Factors influencing the risk of multiple sclerosis developing in patients with optic neuritis
- PMID: 709354
- DOI: 10.1093/brain/101.3.495
Factors influencing the risk of multiple sclerosis developing in patients with optic neuritis
Abstract
One-hundred and forty-six patients who had presented with optic neuritis but without evidence of demyelination elsewhere in the nervous system, and in whom no specific cause could be identified, were reassessed clinically between one month and twenty-three years after the onset. Fifty-eight patients (40 per cent) had developed MS. All 146 patients were HLA-typed. Three factors were identified which were significantly associated with the development of MS: positive typing for the HLA antigen BT 101, winter onset of the initial attack of optic neuritis in BT 101-positive patients only, and recurrent attacks of optic neuritis. The application of these results to the individual patient is of limited use. However, recurrent attacks of optic neuritis should be given the same significance in the clinical classification of MS as episodes of demyelination occurring elsewhere in the central nervous system in a patient with a previous attack of optic neuritis. The results suggest that optic neuritis is caused by two different environmental agents or groups of agents and that the agent which is most common in the winter leads to the development of MS in the genetically susceptible individual.
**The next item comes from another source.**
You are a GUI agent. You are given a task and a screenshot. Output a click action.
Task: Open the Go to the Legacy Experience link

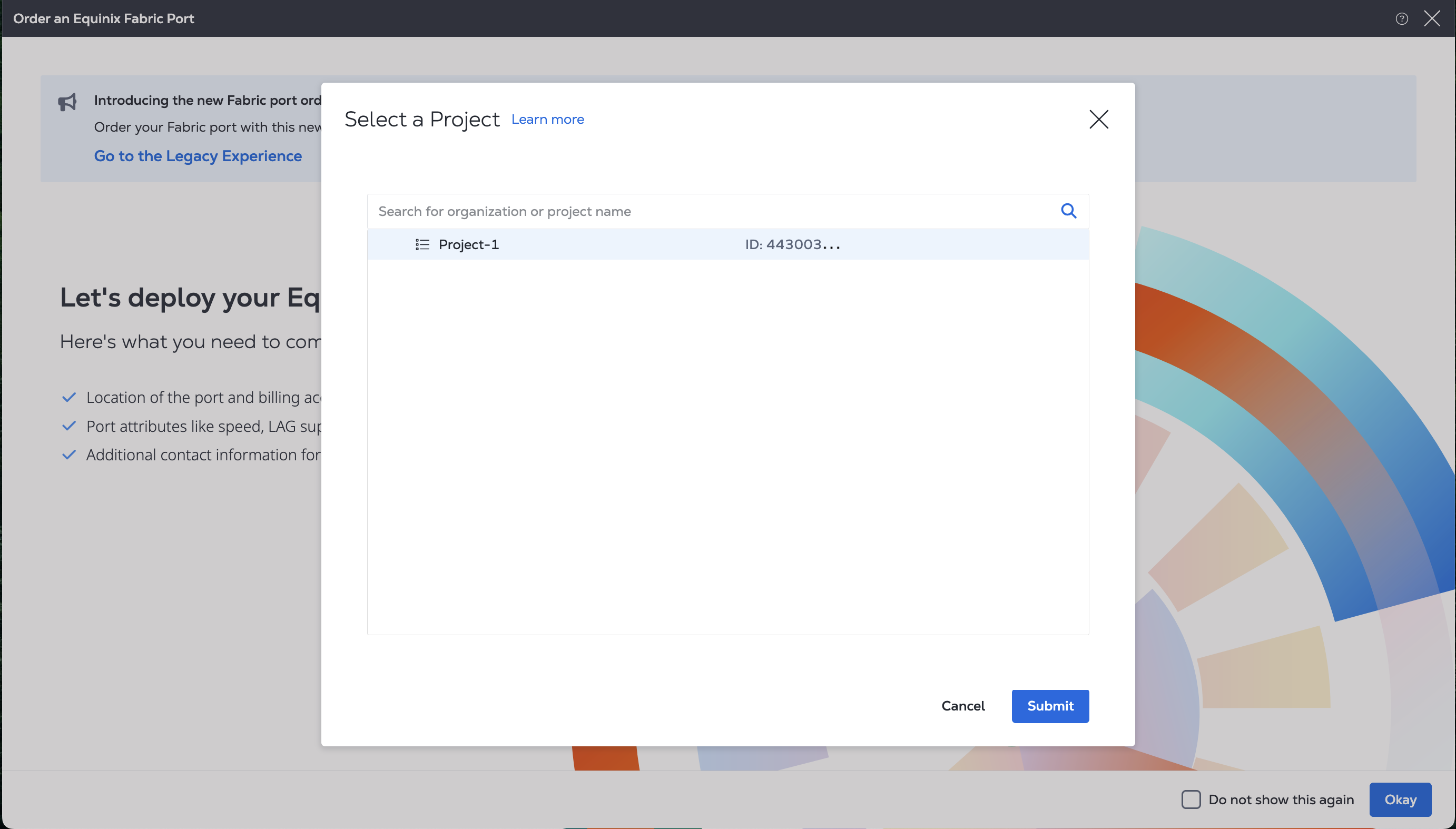click(198, 156)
The agent more common in the summer is much less likely to cause MS in either suscetible or non-susceptible individuals. The biological role of the HLA system in the handling of foreign antigens is discussed and it is suggested that the presence of the HLA antigens associated with MS confers a specific disadvantage on individuals in the ability to handle infection by the MS causative agent and that this allows damaging immunological processes to develop.